At its current price of $478.91 per share, NVIDIA (NVDA, Financial) has a market cap of $1.20 trillion. When comparing this with the company's GF Value of $353.25, NVIDIA appears to be significantly overvalued.
Understanding GF Value
The GF Value is a proprietary measure that represents the current intrinsic value of a stock. It is calculated based on historical multiples that the stock has traded at, a GuruFocus adjustment factor based on the company's past returns and growth, and future estimates of the business performance. The GF Value Line on the summary page gives an overview of the fair value at which the stock should be traded.

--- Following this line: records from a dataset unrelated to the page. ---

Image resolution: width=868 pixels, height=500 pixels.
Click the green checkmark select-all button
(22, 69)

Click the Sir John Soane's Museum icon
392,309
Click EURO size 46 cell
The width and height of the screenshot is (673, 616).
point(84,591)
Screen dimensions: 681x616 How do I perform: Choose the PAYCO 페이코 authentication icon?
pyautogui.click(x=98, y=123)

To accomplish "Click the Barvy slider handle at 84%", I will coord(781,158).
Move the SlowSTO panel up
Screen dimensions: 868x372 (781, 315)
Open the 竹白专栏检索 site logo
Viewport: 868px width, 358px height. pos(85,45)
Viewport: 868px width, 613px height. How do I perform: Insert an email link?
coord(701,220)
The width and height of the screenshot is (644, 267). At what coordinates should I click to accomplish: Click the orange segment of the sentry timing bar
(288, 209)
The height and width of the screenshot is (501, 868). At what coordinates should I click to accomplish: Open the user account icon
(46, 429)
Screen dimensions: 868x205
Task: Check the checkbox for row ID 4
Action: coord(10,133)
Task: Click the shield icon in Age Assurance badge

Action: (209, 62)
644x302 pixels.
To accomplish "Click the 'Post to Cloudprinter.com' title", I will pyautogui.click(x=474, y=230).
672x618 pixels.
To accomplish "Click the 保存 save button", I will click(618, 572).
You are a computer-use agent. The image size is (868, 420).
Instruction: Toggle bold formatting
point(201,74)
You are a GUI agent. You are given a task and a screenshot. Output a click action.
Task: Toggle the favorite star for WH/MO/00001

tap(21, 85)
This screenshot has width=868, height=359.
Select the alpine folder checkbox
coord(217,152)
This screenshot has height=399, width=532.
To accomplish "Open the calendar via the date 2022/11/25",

If the stock price is significantly above the GF Value Line, it is overvalued, and its future return is likely to be poor. On the other hand, if it is significantly below the GF Value Line, its future return will likely be higher. In the case of NVIDIA (NVDA, Financial), the stock shows every sign of being significantly overvalued.
Because NVIDIA is significantly overvalued, the long-term return of its stock is likely to be much lower than its future business growth.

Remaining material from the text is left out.